Pretty sure I have 10 AWG wire coming from the street. Would have to go home and measure the core wire.

I white out the account info. That does you no good.

The line comes from the street, under my lawn, into my garage via a pipe and up to the fuse box that you see. Then it takes a turn and heads towards the exterior wall (the red wire is where it feeds from the fuse box), up the wall, and then down the wall to the circuit breaker you see in the back.
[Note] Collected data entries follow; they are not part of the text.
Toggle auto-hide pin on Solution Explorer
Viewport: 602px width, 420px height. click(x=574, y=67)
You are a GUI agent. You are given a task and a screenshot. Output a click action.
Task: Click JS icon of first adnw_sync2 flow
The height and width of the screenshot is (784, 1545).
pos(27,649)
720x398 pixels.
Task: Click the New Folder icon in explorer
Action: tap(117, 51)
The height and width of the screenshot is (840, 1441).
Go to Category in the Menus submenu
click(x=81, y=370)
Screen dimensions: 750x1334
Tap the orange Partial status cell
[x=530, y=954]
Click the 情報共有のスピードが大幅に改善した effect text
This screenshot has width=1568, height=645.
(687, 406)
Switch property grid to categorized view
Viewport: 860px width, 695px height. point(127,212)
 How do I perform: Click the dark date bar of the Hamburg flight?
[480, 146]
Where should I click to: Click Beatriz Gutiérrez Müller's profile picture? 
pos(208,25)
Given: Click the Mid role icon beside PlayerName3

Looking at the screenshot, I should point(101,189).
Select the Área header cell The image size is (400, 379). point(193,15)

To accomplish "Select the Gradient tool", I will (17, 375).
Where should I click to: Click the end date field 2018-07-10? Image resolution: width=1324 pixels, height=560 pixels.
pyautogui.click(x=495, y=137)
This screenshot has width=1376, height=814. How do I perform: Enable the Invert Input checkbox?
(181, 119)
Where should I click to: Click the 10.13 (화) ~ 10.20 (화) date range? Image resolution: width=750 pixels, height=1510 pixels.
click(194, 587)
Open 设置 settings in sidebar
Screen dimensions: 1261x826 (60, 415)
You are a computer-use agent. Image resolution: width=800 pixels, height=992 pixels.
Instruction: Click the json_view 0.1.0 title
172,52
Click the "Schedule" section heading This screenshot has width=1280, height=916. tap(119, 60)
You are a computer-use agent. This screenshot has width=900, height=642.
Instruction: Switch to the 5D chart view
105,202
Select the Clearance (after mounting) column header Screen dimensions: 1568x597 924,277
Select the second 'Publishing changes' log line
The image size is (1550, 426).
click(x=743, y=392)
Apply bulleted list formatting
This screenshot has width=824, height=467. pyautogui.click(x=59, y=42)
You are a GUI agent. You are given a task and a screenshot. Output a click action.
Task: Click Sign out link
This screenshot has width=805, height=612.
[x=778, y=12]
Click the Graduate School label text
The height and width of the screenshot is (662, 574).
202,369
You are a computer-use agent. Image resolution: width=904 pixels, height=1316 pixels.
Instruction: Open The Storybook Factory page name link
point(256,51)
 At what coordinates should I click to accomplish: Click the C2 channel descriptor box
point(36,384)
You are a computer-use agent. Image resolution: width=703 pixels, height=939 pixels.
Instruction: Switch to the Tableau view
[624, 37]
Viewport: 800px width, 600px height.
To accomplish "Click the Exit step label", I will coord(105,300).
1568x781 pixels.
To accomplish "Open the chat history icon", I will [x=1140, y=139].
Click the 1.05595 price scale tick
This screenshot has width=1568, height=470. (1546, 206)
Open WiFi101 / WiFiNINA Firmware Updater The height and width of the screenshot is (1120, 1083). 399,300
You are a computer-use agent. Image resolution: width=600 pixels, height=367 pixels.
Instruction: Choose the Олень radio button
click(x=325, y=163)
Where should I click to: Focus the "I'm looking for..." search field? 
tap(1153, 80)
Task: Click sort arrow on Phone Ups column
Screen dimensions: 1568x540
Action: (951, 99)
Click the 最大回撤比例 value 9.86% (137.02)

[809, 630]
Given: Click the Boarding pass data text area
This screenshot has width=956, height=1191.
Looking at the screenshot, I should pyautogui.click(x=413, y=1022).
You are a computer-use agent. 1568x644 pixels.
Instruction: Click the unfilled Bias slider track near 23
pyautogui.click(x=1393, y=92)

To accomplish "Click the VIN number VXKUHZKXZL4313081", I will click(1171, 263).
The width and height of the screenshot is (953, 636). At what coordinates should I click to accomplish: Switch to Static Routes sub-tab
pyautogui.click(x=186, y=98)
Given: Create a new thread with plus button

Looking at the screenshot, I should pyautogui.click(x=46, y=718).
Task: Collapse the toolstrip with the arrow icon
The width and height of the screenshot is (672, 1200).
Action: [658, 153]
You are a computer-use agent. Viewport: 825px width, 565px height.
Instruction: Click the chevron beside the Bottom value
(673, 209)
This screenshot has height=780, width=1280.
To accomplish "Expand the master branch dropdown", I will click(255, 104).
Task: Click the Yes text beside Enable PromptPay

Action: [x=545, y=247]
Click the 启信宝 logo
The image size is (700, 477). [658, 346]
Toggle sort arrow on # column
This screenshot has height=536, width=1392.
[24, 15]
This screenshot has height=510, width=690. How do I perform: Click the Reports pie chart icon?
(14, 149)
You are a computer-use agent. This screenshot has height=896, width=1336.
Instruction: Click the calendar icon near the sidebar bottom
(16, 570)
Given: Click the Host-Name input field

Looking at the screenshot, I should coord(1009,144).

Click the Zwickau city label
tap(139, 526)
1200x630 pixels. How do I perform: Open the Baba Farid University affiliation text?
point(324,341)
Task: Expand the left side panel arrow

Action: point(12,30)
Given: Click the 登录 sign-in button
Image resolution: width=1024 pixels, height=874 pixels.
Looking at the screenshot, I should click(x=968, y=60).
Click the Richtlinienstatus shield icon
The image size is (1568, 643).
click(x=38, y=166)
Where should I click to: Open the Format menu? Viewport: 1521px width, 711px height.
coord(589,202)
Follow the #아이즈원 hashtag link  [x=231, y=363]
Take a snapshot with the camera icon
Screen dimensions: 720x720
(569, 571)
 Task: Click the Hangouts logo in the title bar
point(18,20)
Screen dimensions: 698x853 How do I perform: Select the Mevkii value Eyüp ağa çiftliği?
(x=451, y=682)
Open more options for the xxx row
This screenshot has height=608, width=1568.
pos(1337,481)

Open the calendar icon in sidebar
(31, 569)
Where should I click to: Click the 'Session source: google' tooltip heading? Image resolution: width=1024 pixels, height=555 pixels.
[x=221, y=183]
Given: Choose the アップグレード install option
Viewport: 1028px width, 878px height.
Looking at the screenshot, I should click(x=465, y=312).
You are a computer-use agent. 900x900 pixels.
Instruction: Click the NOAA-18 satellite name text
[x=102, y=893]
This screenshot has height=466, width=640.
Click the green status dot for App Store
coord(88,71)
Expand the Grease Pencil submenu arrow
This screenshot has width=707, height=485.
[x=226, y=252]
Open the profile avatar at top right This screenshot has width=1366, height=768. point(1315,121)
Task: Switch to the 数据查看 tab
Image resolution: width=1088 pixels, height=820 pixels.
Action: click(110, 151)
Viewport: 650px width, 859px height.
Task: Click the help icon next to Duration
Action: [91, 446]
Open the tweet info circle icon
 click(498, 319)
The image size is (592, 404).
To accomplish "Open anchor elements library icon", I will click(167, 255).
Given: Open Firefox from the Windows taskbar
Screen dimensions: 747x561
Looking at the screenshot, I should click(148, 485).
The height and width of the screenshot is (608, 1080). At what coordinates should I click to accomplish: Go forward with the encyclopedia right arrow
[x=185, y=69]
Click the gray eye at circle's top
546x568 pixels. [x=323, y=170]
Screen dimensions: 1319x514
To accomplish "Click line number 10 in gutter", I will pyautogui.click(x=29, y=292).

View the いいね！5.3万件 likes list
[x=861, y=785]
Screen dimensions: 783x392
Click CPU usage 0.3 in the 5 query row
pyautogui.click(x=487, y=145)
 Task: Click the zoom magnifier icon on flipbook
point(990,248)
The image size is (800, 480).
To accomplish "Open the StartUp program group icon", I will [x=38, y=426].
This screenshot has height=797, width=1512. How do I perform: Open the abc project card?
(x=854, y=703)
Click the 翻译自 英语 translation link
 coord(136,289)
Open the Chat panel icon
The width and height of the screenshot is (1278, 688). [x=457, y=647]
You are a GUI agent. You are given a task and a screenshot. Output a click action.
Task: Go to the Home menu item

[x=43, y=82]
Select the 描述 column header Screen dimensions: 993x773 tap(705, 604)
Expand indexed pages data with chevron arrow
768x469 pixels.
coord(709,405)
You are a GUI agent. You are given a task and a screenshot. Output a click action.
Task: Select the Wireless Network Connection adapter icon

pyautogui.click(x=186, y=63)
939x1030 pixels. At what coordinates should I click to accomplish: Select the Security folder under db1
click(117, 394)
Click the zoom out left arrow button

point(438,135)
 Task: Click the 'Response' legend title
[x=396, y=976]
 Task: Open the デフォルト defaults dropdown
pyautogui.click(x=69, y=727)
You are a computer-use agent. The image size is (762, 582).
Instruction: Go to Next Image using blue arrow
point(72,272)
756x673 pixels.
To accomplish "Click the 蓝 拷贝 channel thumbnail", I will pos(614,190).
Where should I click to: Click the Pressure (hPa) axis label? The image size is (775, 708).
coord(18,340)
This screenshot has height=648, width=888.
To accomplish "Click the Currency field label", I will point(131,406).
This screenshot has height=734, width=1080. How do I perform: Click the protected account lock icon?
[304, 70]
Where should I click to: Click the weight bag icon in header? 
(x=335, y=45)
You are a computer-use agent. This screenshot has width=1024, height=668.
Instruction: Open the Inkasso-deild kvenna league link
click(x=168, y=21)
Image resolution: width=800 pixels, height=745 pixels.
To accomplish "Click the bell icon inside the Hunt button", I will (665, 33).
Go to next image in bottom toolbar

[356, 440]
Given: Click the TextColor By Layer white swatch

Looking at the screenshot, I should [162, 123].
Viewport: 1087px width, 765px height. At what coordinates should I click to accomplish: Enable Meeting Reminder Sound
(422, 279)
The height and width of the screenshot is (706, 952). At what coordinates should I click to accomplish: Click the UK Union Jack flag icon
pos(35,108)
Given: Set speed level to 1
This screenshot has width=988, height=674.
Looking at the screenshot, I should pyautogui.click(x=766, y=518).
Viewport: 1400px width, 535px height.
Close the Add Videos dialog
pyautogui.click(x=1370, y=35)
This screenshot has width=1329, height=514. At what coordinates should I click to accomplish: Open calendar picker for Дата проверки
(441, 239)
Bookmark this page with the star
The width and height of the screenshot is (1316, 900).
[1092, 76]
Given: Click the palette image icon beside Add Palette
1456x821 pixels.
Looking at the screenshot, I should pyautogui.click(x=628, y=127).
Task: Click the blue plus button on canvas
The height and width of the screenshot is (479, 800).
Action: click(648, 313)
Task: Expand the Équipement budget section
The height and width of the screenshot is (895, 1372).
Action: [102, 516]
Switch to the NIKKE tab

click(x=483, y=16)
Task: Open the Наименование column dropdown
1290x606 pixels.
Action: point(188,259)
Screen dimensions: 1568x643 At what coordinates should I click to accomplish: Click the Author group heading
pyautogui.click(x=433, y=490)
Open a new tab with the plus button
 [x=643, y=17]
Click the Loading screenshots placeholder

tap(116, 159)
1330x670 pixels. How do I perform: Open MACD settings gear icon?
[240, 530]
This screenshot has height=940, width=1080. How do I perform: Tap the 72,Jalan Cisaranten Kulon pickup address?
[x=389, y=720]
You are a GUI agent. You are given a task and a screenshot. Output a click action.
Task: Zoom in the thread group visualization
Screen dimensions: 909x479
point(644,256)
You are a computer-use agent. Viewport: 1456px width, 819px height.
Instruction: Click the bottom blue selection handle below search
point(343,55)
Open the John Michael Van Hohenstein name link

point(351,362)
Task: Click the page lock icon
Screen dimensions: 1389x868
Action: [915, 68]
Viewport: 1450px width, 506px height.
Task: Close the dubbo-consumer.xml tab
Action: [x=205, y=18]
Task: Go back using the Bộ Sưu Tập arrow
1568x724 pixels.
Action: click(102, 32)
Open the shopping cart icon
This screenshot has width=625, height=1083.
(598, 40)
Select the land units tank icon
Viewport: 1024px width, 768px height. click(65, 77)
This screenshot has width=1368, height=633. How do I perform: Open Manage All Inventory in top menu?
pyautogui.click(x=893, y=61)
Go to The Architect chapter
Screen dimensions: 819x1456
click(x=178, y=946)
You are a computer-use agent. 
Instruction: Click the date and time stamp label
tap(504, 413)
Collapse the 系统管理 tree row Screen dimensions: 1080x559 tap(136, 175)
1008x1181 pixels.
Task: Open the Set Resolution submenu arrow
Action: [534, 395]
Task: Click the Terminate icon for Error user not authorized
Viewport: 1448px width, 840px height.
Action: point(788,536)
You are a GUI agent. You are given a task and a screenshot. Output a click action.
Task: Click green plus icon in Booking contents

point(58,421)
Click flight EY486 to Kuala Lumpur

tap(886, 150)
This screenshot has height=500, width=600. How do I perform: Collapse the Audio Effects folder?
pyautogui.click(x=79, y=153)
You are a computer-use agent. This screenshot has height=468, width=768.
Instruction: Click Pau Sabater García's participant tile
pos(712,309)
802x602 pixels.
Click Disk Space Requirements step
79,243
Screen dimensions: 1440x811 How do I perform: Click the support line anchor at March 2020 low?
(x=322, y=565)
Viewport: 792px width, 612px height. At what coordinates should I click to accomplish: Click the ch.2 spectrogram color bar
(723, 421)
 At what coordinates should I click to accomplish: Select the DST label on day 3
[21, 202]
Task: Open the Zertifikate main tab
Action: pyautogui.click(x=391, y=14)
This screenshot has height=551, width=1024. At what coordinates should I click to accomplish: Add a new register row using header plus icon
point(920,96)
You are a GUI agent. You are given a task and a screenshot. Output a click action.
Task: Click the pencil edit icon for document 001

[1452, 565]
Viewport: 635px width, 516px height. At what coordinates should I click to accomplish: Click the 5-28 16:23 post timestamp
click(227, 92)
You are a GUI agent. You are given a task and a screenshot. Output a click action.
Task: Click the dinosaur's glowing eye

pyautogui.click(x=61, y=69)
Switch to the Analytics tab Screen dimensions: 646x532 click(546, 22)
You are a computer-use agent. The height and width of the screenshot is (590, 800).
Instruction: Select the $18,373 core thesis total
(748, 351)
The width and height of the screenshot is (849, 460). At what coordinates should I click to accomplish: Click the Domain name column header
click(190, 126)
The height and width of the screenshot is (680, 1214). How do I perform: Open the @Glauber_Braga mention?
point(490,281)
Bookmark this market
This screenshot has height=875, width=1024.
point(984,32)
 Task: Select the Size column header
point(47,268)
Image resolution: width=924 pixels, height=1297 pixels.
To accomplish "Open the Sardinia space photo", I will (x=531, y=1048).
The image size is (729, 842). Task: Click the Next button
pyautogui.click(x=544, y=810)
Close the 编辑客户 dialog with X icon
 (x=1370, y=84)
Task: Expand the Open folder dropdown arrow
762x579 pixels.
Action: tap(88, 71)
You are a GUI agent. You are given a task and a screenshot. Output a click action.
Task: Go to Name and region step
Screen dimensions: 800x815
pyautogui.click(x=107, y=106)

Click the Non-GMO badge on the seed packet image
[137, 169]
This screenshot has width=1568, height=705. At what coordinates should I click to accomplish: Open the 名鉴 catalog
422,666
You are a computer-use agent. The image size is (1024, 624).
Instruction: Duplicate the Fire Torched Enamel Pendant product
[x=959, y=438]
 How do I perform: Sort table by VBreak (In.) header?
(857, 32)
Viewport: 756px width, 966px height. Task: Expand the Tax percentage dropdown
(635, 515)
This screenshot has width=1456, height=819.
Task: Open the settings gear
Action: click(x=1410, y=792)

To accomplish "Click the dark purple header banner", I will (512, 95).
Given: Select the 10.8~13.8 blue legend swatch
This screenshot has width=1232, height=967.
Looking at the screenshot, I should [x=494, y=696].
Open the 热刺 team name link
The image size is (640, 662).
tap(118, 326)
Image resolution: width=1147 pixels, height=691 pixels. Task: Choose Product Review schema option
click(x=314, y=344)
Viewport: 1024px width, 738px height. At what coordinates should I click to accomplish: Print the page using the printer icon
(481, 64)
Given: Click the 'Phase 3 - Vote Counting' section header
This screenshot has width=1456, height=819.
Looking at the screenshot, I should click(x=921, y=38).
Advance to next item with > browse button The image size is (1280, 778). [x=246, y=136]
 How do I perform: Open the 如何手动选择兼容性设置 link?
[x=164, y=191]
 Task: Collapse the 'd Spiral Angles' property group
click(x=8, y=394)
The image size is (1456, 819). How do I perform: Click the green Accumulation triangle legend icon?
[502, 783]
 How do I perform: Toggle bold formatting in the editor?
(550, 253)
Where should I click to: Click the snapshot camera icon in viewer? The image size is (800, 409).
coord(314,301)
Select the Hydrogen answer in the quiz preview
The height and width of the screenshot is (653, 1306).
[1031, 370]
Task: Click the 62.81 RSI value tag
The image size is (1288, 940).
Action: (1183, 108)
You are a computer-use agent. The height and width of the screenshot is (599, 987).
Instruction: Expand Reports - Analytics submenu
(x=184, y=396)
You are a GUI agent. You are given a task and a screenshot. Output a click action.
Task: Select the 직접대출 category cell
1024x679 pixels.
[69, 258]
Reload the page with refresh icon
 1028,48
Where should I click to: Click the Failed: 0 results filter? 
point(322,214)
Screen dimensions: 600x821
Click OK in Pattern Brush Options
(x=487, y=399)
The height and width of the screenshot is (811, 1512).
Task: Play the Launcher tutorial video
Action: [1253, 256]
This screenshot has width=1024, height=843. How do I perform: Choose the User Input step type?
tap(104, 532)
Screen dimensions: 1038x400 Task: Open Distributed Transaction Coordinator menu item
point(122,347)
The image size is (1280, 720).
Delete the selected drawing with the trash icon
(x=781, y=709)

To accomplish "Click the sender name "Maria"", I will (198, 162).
I was told that shorting the fuse box does no harm because any spikes will trip the circuit breaker. In case of a fire (or other emergency where the fire department is coming), they're going to a take an axe through all the switches in the circuit breaker anyhow.


----------



## bud16415 (Jul 1, 2014)

Can you take a photo of the breaker box with the door open. The idea of main fuses or main breakers is they control the sum of all the individual breaker loads when combined. What you have then is a 60 amp circuit to your house. The questions are then do you have main breakers on the breaker panel and what is wrong with having belt and suspenders as to protection. 

You never said I don&#8217;t believe what it is about the fuses you didn&#8217;t like or why you want to take them out of the circuit.

As a side note the fuses now protect you from the point where the power enters your house to the location of the breaker panel. If that wire were to become damaged you would have full power into your house from back on the pole where there should be some really major fuses.


----------



## LeakingFaucet (Jul 3, 2014)

There is no main breaker in the breaker panel.

I want to take the fuse box out of the equation because I don't want to routinely replace fuses. I started blowing fuses one day and it became a hassle to replace them. I prefer to have the breaker trip, which can be reset, vs having to buy and install a one time use fuse.


----------



## nealtw (Jul 3, 2014)

Apply for a permit, they will let you now in short order what should be done.
No one here should agree to anything that could put you, your family , your house and your insurance in danger.
You obviously need more than a thirty amp service but why did some one set it up that way. And if we think he didn't know any better, that just brings up more questions on what else he has done.


----------



## bud16415 (Jul 3, 2014)

That is even more reason to not crowbar those fuses. The wire coming into your house way back when was sized to be a 60 amp circuit. That was common back in the day when no one had much use for electricity past one light bulb in each room and a radio sitting in the living room and a new invention called a fridge in the kitchen. Now we suck power in many more ways and home services are 200 amp. 

The idea of a main is it protects everything and the power coming in is not to exceed what the main will allow. Just because you can add all those individual breakers up and get some high number that doesn&#8217;t mean your house feed will handle that. Once the sum of whatever is running gets to 30 amps on one of the two legs feeding your house you need to blow that fuse or risk melting wires and burning your house down. 

What you really need is a new service installed with a new panel that has a main breaker built in and sized to your requirements.

On edit:

To try and explain this another way it&#8217;s like you have a supply line for your water coming into your house that is ¼ inch and right after it enters the house you tee it off into twelve, ¾  inch pipes and expect each of those pipes to flow full streams of water. I think you can see they would just trickle. 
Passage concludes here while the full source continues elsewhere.